Mit unseren Maßnahmen sollte sichergestellt werden, dass die in Deutschland erzielten Gewinne auch hierzulande versteuert werden. Die SPD hat in den letzten Jahren mit dafür gesorgt, dass auch Steuerschlupflöcher wie Schiffs-, Film- oder Immobilienfonds mit Anlagenzielen im In- und Ausland eingedämmt wurden. Damit wurden Ausnahmetatbestände, wie Sie sie beschreiben, in erheblicher Zahl beendet und somit zu mehr Steuergerechtigkeit beigetragen.
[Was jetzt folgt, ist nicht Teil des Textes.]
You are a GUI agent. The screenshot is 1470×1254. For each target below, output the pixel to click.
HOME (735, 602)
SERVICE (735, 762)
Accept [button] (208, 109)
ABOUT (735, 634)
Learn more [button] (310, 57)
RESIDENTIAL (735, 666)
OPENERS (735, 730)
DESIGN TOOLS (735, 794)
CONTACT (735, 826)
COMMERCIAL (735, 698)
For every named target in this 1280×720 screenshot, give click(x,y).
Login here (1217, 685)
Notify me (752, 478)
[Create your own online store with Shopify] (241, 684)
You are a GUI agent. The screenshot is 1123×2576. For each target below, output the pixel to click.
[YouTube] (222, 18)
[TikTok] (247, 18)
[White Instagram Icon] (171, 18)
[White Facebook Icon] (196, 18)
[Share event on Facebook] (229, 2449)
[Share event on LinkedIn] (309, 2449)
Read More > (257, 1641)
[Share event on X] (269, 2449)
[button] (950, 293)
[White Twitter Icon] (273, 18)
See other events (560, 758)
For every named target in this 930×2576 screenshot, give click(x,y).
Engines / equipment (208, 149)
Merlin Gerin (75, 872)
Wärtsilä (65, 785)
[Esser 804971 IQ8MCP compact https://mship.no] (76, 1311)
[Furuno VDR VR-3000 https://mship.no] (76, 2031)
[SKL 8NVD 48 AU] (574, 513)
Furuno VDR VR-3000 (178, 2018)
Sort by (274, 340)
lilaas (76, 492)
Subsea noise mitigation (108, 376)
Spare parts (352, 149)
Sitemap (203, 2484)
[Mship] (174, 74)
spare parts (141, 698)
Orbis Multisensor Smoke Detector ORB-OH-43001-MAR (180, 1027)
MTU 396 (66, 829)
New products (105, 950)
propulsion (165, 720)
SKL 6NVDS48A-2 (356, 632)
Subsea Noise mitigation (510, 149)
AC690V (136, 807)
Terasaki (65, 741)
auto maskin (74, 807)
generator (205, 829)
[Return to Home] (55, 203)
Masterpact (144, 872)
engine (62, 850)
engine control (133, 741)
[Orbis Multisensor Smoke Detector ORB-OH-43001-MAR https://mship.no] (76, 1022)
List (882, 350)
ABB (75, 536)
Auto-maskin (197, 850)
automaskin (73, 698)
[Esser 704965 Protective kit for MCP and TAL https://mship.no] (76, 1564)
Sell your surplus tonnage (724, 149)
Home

Die schwarz-gelbe Koalition lässt jedoch mittlerweile bei der Wertermittlung von Transferpaketen ins Ausland unter bestimmten Bedingungen statt der Gesamtbewertung wieder eine Einzelbewertung der übergehenden Wirtschaftsgüter zu.
Wir protestieren dagegen, dass die schwarz-gelbe Regierung die Einschränkungen der Steuergestaltungen zum Teil wieder rückgängig macht.